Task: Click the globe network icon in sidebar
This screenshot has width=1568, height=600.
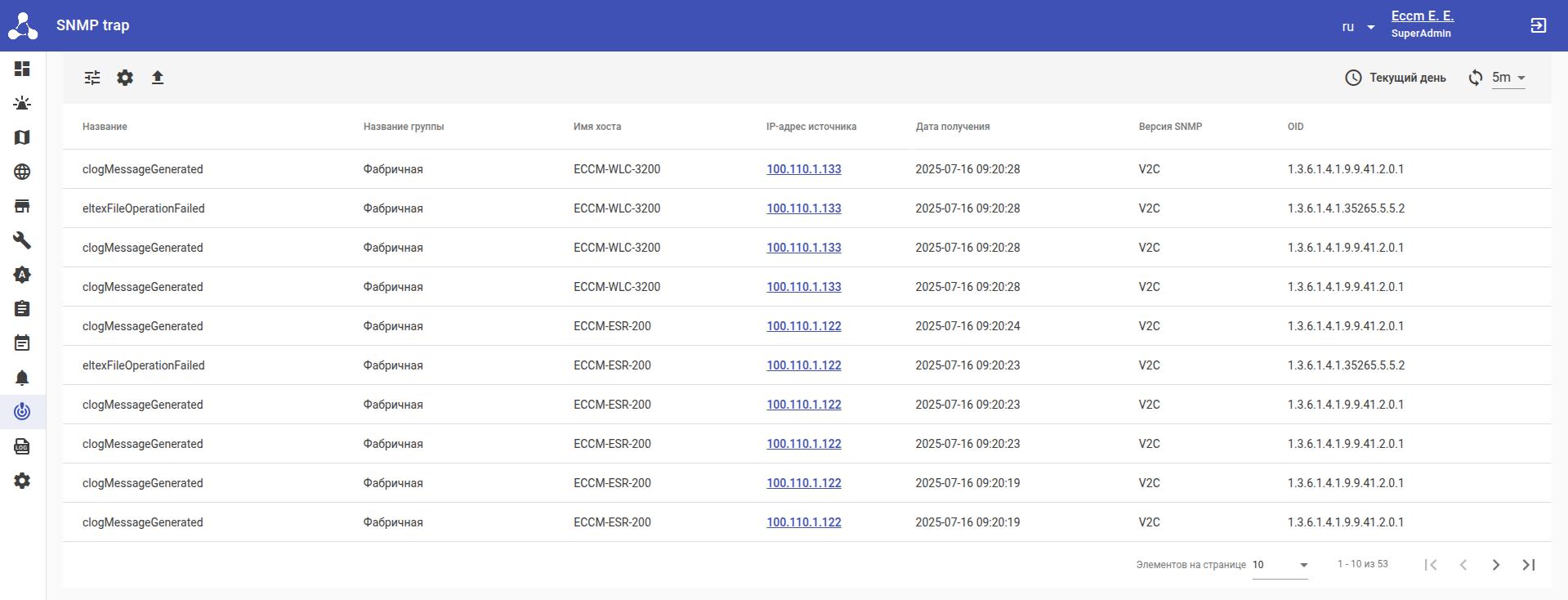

*****

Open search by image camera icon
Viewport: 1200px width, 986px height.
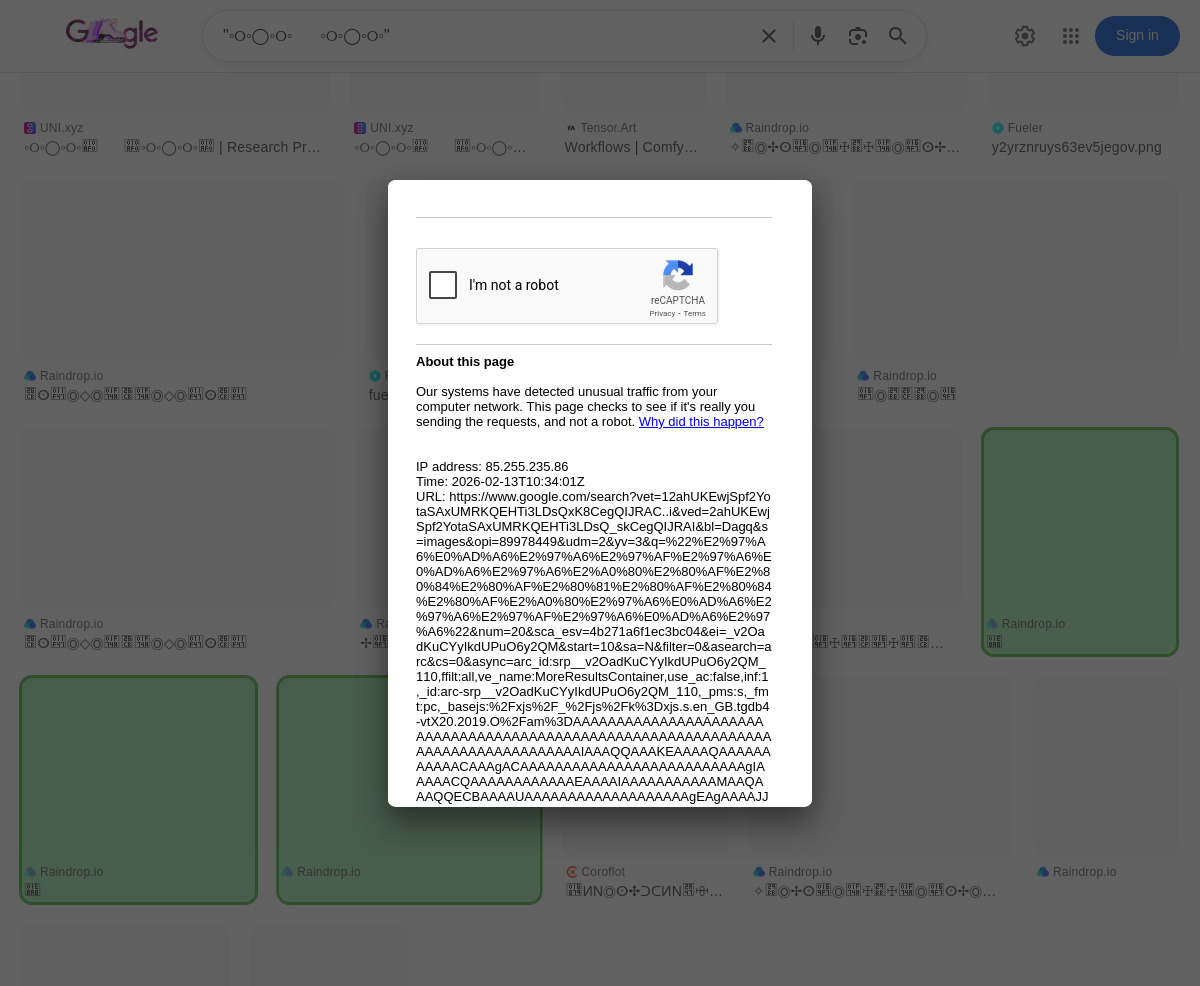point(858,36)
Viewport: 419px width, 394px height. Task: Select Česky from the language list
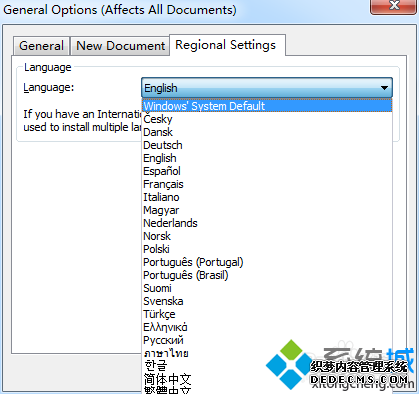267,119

*****

• [Work required] Copy out precisely the lines from the line with "Task: Click the globe network icon in sidebar" to the line with "This screenshot has width=1568, height=600." in the material above, including those two lines and omitting all the rest.

• [Task result]
Task: Click the globe network icon in sidebar
This screenshot has width=1568, height=600.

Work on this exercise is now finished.